They did mention on their quarterly call that they do expect to see a slow down to a more moderate NRR level of 150% - 160% and EBITDA of low 40% which means it’s relatively predictable to gauage their growth. Speaking of growth, they broke it down to two categories; existing clients and new clients (they classified new clients as ones obtained within 12 months).
They did mention that they added 10 new clients last quarter alone and that their pipeline remains “extremely healthy”. It’s important to note is that the “new merchants” column is the vector that provides the most opportunity for growth. With their NRR estimated to be between 160-170% in the future, they’ve proven that they can grow their business in a sticky fasion. As an investor, unpredictability and unaccounted upside is how we see large periods of multiple expansion which is why it’s important to pay attention to how many new clients they obtain. There’s a case where DLO accelerates growth after becoming public due to these potential new clients becoming familiar with their product offering, which they said was a big reason why they went public in the first place. It’s all about exposure.
Valuation
DLO traded up to an $18B marketcap, but it could quickly go to $20B. For this reason, I will use $20B as the basis for these forward valuation metrics. I will also use a base case of 40% EBITDA to show the forecast for earnings growth.

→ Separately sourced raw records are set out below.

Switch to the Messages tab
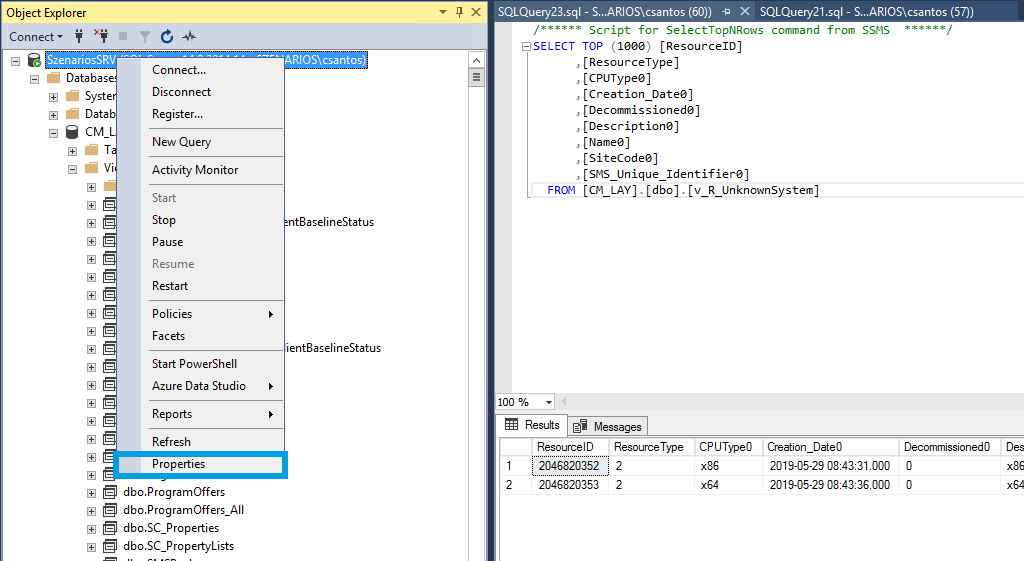Image resolution: width=1024 pixels, height=561 pixels. coord(609,426)
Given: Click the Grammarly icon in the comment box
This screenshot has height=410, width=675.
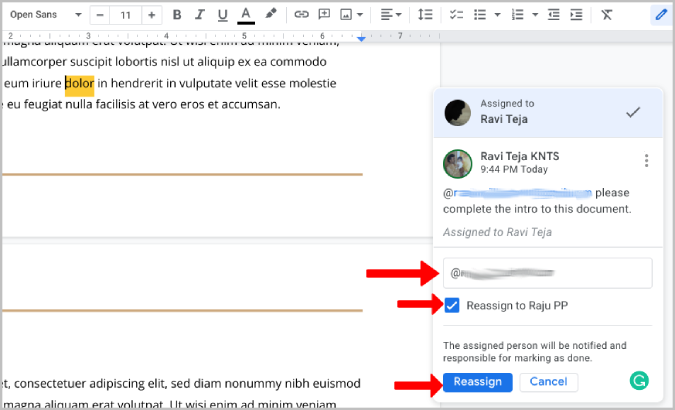Looking at the screenshot, I should pos(639,380).
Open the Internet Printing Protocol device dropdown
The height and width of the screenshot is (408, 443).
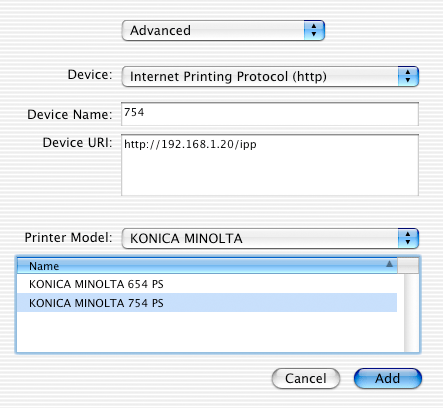coord(270,77)
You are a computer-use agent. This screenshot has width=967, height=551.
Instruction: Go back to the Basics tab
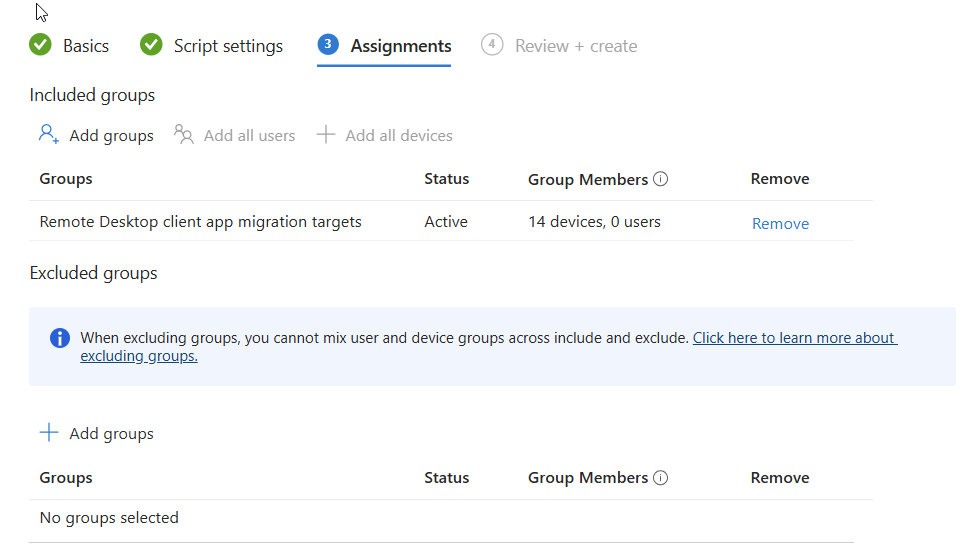(86, 46)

2021 revenue expected to be $240m @ $20B marketcap:
83x P/S, 204x EV/EBITDA
2022 assuming 100% revenue growth, $500m @ $20B marketcap:
40x P/S, 100x EV/EBITDA
2023 assuming 80% revenue growth, $900m @ $20B marketcap:
22x P/S, 55x EV/EBITDA
DISCLAIMER: I am not a financial advisor or analyst, these are my numbers I am sharing for educational purposes only. These can change!

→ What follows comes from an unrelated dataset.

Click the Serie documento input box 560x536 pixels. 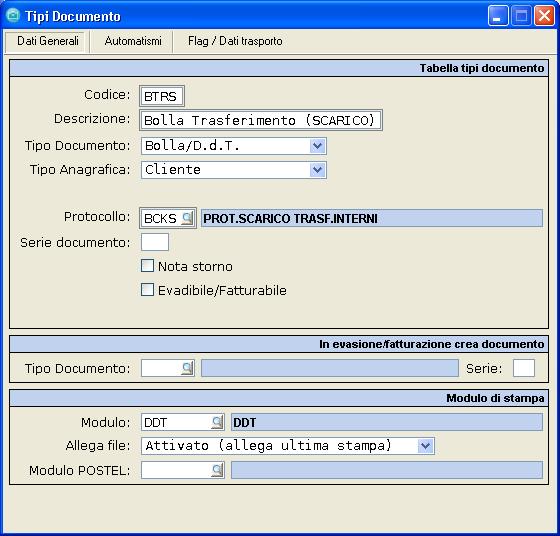(x=155, y=242)
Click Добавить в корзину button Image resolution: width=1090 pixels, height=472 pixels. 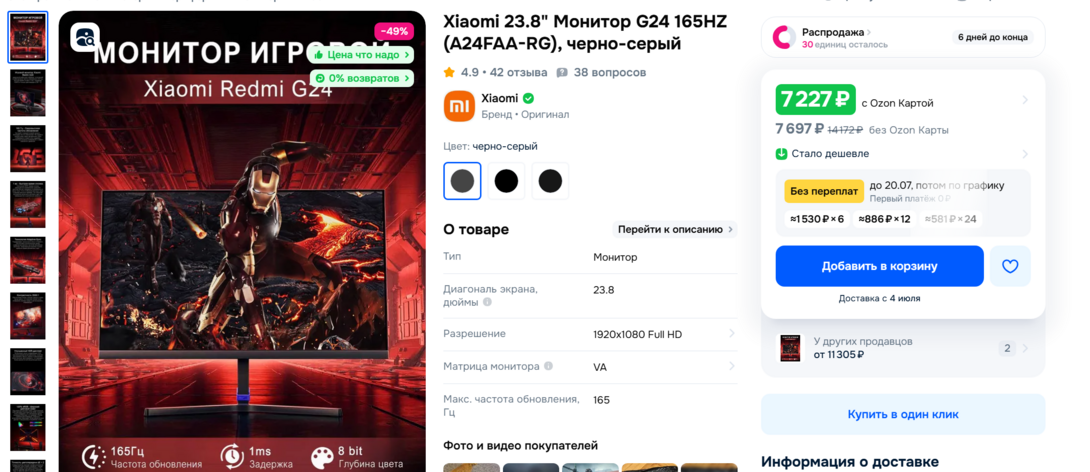pyautogui.click(x=879, y=266)
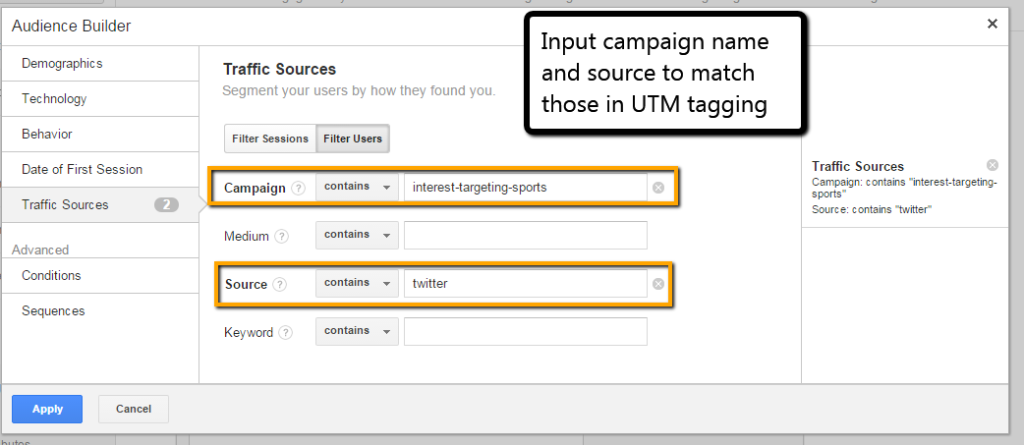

The key take away from these valuation metrics is that it’s currently valued so high due to the anticipated future growth. When you have a business that has a seemingly unlimited runway for growth it almost appears cheap where it’s trading at right now. For this year’s forcast, they expect to grow 134%, which is higher than my 2022 case of only 100% and 2023 case of 80%. Needless to say, with this overall market opportunity and the potential for new clients, there’s room for upside surprises. Especially as this business is in the early innings to what seems to be a long term, secular growth driven, company.
My strategy
I plan on making DLO a position as big or bigger than my Upstart position and would be comfortable making it my top 3. I currently have it at 60% and will add on any weakness. Rarely, there are investment opportunities like this that come along that can be once in a life time. The combination between high growth and profitability makes this have all the odds in it’s favor of becoming a large multi-bagger, possibly tomorrow’s MELI.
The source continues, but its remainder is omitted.